Can chaotic quantum energy levels statistics be characterized using information geometry and inference methods?

TL;DR

This paper introduces an information-geometric approach to characterize quantum chaos through the growth of an entropy measure, providing an alternative to traditional methods for analyzing chaotic quantum systems.

Contribution

It develops the information geometrodynamical approach to chaos (IGAC) and demonstrates its effectiveness in distinguishing integrable and chaotic quantum antiferromagnetic Ising chains.

Findings

IGE exhibits logarithmic growth in integrable systems

IGE exhibits linear growth in chaotic systems

IGAC offers a new perspective for studying quantum chaos

Abstract

In this paper, we review our novel information geometrodynamical approach to chaos (IGAC) on curved statistical manifolds and we emphasize the usefulness of our information-geometrodynamical entropy (IGE) as an indicator of chaoticity in a simple application. Furthermore, knowing that integrable and chaotic quantum antiferromagnetic Ising chains are characterized by asymptotic logarithmic and linear growths of their operator space entanglement entropies, respectively, we apply our IGAC to present an alternative characterization of such systems. Remarkably, we show that in the former case the IGE exhibits asymptotic logarithmic growth while in the latter case the IGE exhibits asymptotic linear growth.
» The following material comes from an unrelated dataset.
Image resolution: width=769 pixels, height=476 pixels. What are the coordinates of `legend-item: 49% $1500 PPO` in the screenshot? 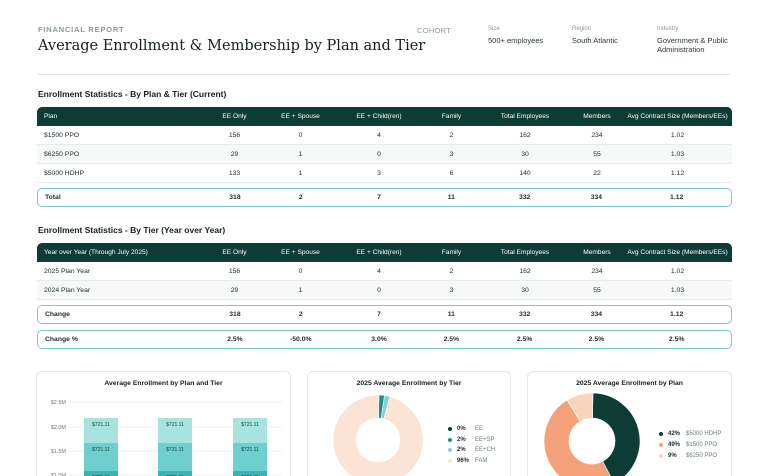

At this stage of its development, IGAC remains an ambitious unifying information-geometric theoretical construct for the study of chaotic dynamics with several unsolved problems. However, based on our recent findings, we believe it could provide an interesting, innovative and potentially powerful way to study and understand the very important and challenging problems of classical and quantum chaos.